Targeted Age Group:: 18+
What Inspired You to Write Your Book?
I’d spent a number of years trying to teach, train, and cajole an army of mostly young, mostly male software developers on how to craft game stories for an audience predominantly made up of women over 40. These two groups have polar opposite tastes, and stereotypes and sexism abounded. It was the “angry old lady” that pushed me over the edge. A very stereotyped depiction of a woman showed up in one game—she was hunched over in a rocker with a shawl over her shoulders and a scowl on her face. Knowing the propensity for developers to borrow images from their Internet searches, I suspiciously ran a search on “angry old lady,” and sure enough, there was our gal. So not only was the image a stereotype, but it wasn’t even their original content.
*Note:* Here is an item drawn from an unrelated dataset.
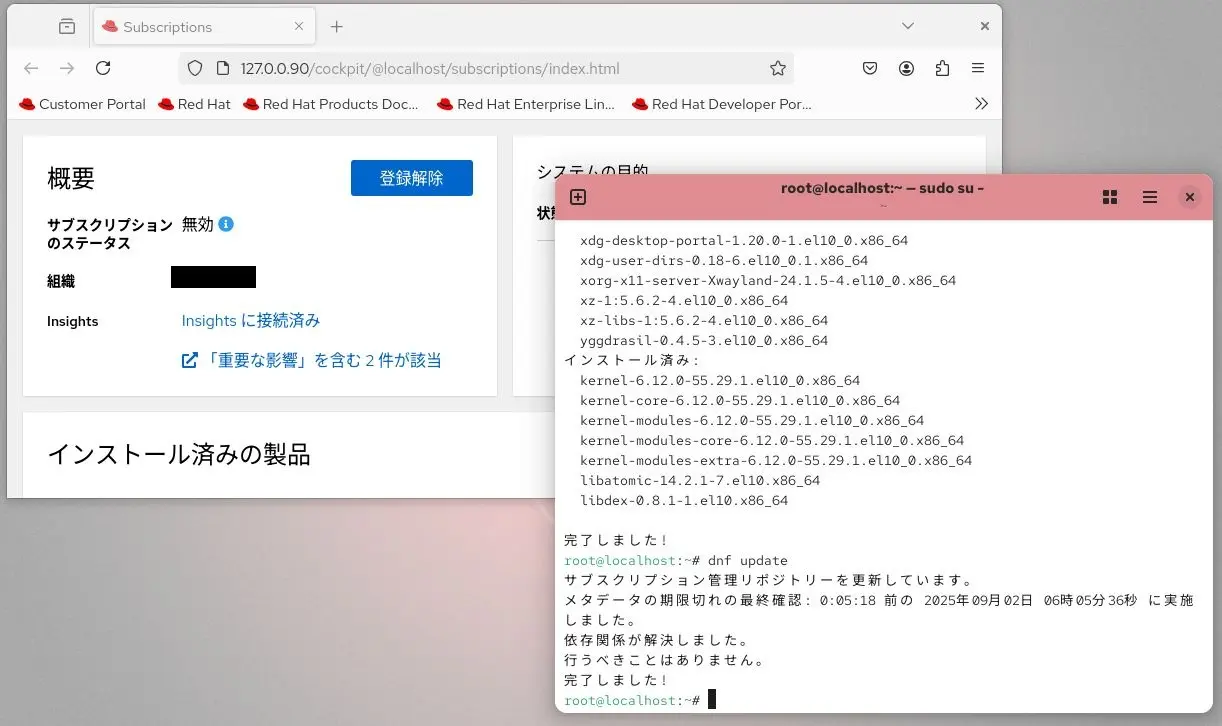
Task: Open the Insights に接続済み link
Action: click(252, 321)
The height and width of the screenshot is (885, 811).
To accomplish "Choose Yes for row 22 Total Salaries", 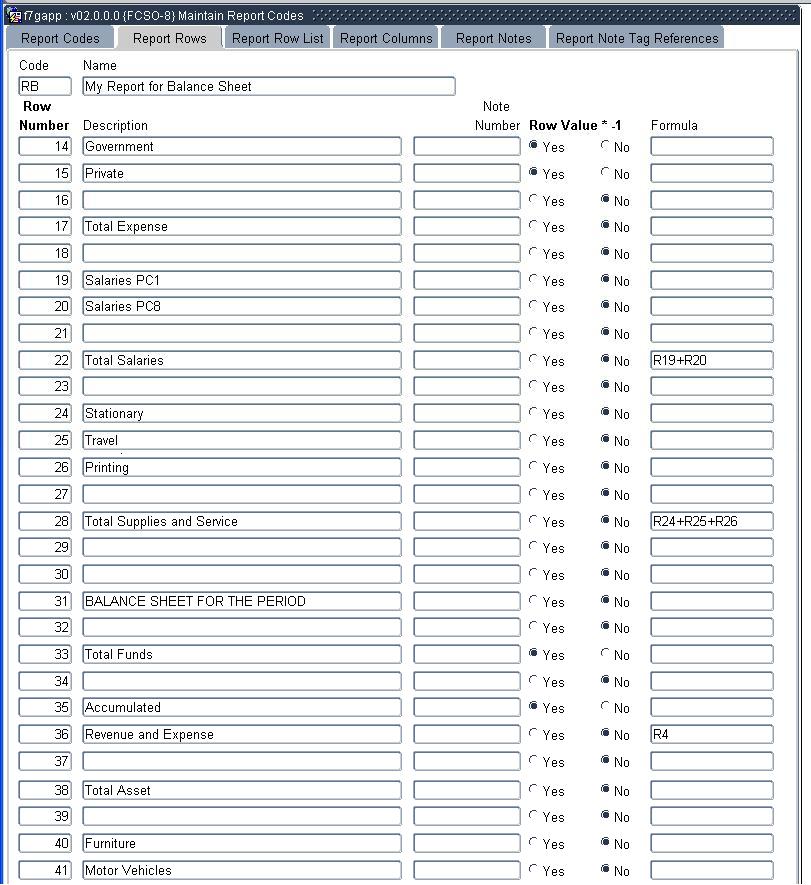I will (x=534, y=360).
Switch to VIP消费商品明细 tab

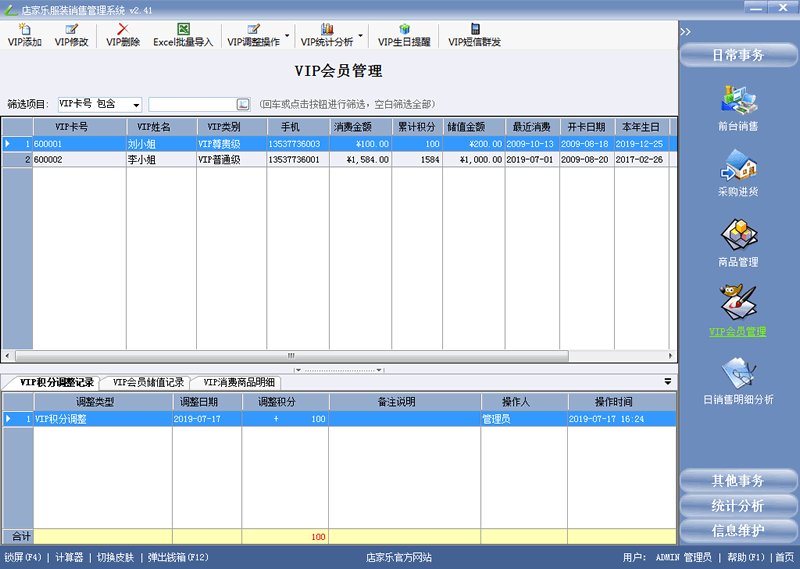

As I grew older and looked ahead to what lay before me, I saw women I knew in their 60s, 70s, 80s, and 90s just didn’t fit stereotypes like this in the media—not in terms of looks or behavior. I’d also by this point been guiding these same developers in how to create mystery plots, and it gave me the unfulfilled desire to create my own from scratch, rather than critiquing, shaping, and massaging someone else’s. So marry the two together, and you have my female-centered Dreamslippers Series. It features a woman in her 70s who mentors her granddaughter in the ability they both share, to slip into other people’s dreams. Both women are strong, even strident at times. I don’t pull any punches with their sexuality or their spirituality, and I’m interested in both in equal measure.
How Did You Come up With Your Characters?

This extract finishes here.